PROBLEM REQUIREMENTS:
Please extract every line that contains the word "perform", copying each one in full. Case counts.

INPUT:
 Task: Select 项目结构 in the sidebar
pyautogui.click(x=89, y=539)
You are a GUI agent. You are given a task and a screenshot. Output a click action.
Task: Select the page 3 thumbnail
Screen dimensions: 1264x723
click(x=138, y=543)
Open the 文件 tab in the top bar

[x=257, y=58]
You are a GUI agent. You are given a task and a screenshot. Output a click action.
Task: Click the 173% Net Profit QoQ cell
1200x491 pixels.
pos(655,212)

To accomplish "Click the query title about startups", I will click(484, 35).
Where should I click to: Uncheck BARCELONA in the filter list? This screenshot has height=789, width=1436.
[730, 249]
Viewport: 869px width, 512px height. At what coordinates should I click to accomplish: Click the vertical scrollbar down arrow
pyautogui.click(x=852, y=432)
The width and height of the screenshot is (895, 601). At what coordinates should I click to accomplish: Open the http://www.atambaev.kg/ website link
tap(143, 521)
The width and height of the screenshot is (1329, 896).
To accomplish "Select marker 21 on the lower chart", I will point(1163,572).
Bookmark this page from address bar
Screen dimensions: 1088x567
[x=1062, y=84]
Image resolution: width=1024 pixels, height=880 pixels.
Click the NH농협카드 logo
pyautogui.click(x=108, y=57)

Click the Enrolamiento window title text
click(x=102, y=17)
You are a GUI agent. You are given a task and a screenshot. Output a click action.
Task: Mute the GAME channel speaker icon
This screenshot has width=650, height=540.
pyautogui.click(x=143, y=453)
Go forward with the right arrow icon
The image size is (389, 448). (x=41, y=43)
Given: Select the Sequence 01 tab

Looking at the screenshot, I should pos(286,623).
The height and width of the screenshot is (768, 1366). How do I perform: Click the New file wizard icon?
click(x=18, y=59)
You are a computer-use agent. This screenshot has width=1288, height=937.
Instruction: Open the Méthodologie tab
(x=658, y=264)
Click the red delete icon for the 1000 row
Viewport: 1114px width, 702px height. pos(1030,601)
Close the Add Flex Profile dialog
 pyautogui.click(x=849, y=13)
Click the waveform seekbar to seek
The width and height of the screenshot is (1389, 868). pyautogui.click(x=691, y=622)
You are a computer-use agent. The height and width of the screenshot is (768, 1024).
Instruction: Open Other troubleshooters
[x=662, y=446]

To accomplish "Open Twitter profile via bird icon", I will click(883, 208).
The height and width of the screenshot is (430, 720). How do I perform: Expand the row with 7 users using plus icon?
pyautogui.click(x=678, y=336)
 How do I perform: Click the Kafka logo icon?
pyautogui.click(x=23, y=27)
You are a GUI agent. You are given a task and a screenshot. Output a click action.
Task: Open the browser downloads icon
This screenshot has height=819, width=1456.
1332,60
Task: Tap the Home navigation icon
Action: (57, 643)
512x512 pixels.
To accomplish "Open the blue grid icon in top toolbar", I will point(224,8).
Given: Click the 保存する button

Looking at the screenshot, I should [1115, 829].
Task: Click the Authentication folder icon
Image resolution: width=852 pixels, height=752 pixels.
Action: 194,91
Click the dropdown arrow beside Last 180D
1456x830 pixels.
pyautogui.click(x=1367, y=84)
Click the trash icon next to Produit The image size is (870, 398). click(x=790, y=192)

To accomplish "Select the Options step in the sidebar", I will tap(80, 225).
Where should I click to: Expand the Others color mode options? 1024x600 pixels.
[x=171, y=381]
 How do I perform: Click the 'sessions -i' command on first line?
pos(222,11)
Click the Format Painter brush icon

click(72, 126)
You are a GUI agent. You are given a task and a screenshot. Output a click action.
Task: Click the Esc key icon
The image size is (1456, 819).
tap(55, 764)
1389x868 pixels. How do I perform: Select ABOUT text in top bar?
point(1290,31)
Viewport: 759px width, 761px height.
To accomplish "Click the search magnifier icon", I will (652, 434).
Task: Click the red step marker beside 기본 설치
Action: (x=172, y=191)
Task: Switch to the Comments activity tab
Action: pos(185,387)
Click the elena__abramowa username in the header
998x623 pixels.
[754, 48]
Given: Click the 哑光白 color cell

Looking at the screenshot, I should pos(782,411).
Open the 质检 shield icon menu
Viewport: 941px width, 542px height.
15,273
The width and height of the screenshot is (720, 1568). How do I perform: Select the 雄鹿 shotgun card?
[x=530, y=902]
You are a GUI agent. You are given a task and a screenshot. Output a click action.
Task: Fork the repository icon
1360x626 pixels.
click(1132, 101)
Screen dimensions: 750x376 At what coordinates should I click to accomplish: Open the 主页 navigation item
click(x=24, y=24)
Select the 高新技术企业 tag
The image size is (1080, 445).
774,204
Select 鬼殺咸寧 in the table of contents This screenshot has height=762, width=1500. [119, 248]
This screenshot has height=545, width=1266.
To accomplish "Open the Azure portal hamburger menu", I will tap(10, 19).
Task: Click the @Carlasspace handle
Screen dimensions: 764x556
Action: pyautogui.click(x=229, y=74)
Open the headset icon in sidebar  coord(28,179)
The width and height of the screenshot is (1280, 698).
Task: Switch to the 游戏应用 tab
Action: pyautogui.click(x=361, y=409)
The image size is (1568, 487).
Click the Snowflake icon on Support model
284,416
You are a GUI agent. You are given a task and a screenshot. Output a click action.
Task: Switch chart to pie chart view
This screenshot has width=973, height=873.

COMPLETE OUTPUT:
The height and width of the screenshot is (768, 1366). How do I perform: Click the New file wizard icon?
The height and width of the screenshot is (430, 720). How do I perform: Expand the row with 7 users using plus icon?
 How do I perform: Click the Kafka logo icon?
 How do I perform: Click the 'sessions -i' command on first line?
1389x868 pixels. How do I perform: Select ABOUT text in top bar?
The width and height of the screenshot is (720, 1568). How do I perform: Select the 雄鹿 shotgun card?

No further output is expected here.